::: Teks yang Dikaji :::

Salah satu penyebab provinsi Aceh masih menempati rangking satu sebagai daerah termiskin di Sumatera dikarenakan program pemberdayaan Ekonomi dan pengentasan kemiskinan dari Pemerintah Aceh serta Pemerintah Kabupaten/Kota tidak menyentuh langsung kantong – kantong kemiskinan yang ada.
Hal demikian disampaikan Koordinator Masyarakat Pengawal Otsus (MPO) Aceh, Syakya Meirizal menanggapi rilis BPS Aceh yang Kembali menempatkan Aceh sebagai provinsi termiskin di Sumatera. Padahal Aceh setiap tahun menerima kucuran dana Otonomi Khusus yang sangat besar dari pemerintah pusat.
Menurut Syakya, kegiatan yang dilaksanakan pemerintah tidak berkorelasi linier dengan substansi penyelesaian persoalan kemiskinan. Misalnya, pembangunan rumah dhuafa itu hanya diberikan kepada mereka yang punya tanah, sementara orang miskin tidak punya tanah. Begitu juga dengan bantuan bibit perikanan dan bibit perkebunan, bantuan tersebut diberikan kepada pemilik lahan.
“Sementara orang miskin hanyalah pekerja pada pemilik lahan tersebut. Jadi program pemberdayaan ekonomi dan pengentasan kemiskinan selama ini banyak yang tidak tepat sasaran,” ujar Syakya.
Seharusnya kata dia, program pemerintah bisa mengintervensi langsung pokok persoalan kemiskinan, yaitu penyedian pangan, sandang dan papan yang layak bagi seluruh rakyat. Akan tetapi faktanya pembangunan rumah layak huni atau rumah dhuafa malah dibatalkan atau ditunda berkali – kali.
“Padahal itu perintah Qanun No.1 tahun 2019 tentang RPJMA. Program yang telah ditetapkan sendiri saja diingkari apalagi yang lain. Mereka justeru sibuk melahirkan program baru yang tidak ada urgensinya sama sekali. Ini menunjukkan Pemerintah Aceh dibawah Gubernur Nova memang sense of crisis atau sensitifitas atas penderitaan rakyat,” lanjutnya lagi.
Padahal, catatan BPS Aceh pada Bulan Maret 2020 Aceh sudah beranjak ke posisi termiskin kedua diatas Bengkulu. Tapi itu bukan karena keberhasilan Pemerintah Aceh, karena faktanya angka kemiskinan Aceh saat itu justeru bertambah 5000 orang. Beruntungnya, penambahan angka kemiskinan di Provinsi Bengkulu jauh lebih tinggi dibandingkan Aceh. Sehingga peringkat Aceh sedikit terdongkrak.

::: Data Tersedia :::

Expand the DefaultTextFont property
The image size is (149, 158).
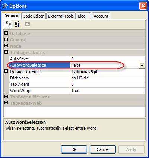coord(6,71)
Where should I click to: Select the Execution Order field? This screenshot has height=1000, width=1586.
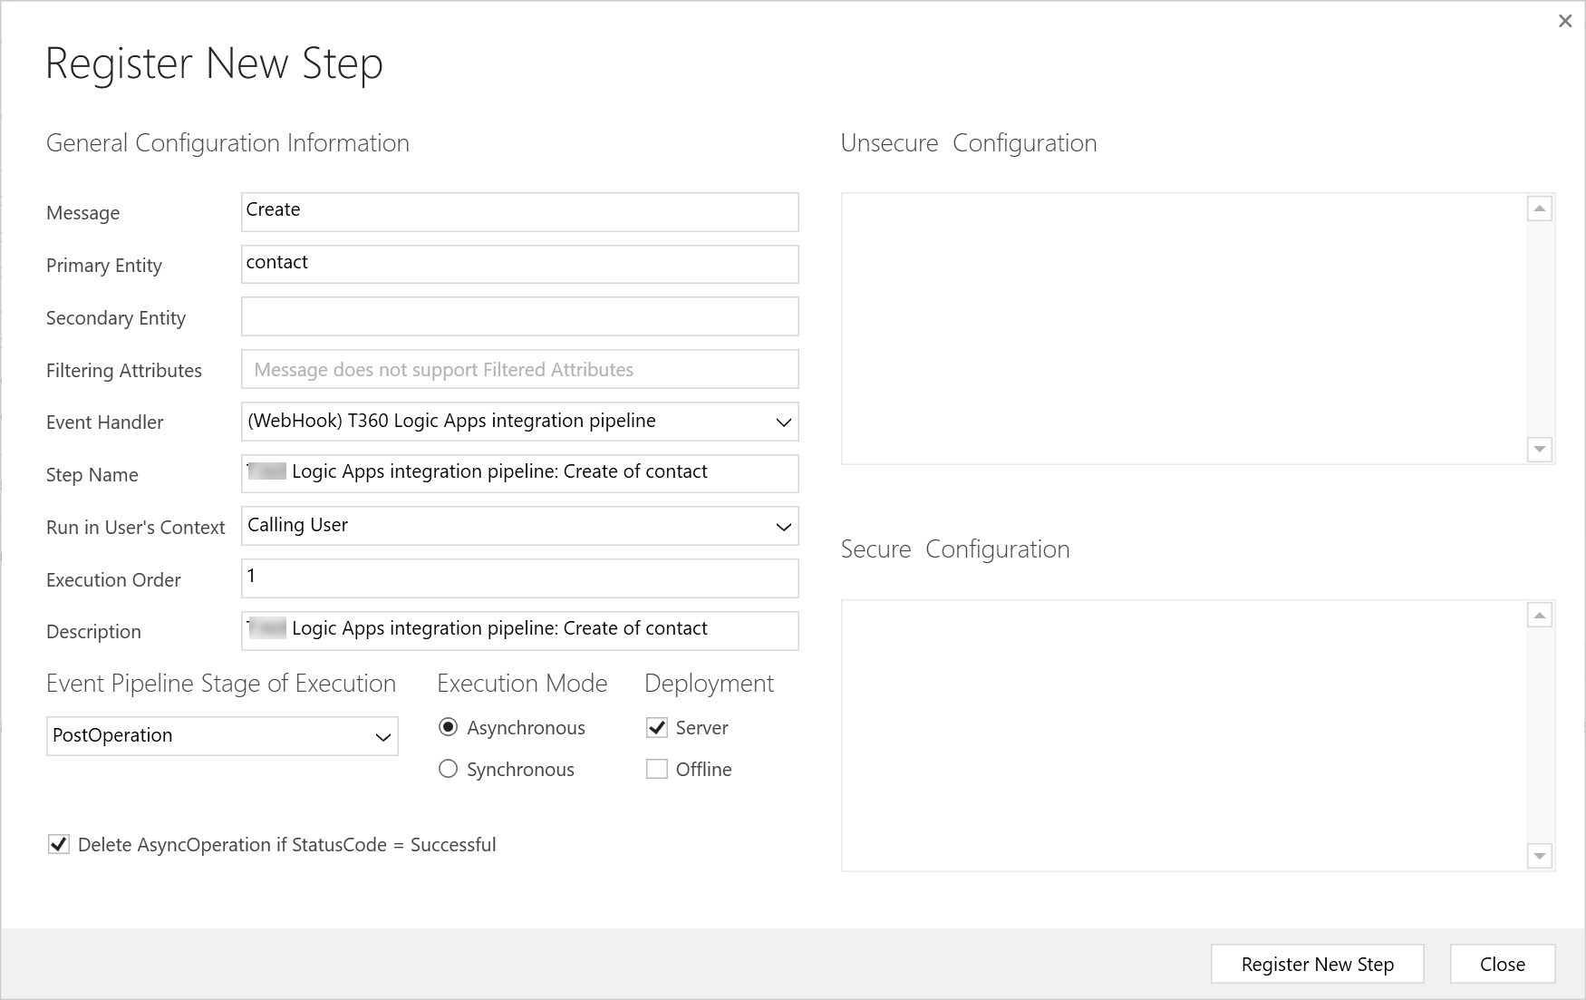[x=519, y=578]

:::

## Deskripsi Tugas:
Tampilkan tanpa perubahan bagian teks tentang kemiskinan Aceh yang dimulai pada "Menurut Syakya, kegiatan" dan diakhiri pada "kepada pemilik lahan.".

## Jawaban Latihan:
Menurut Syakya, kegiatan yang dilaksanakan pemerintah tidak berkorelasi linier dengan substansi penyelesaian persoalan kemiskinan. Misalnya, pembangunan rumah dhuafa itu hanya diberikan kepada mereka yang punya tanah, sementara orang miskin tidak punya tanah. Begitu juga dengan bantuan bibit perikanan dan bibit perkebunan, bantuan tersebut diberikan kepada pemilik lahan.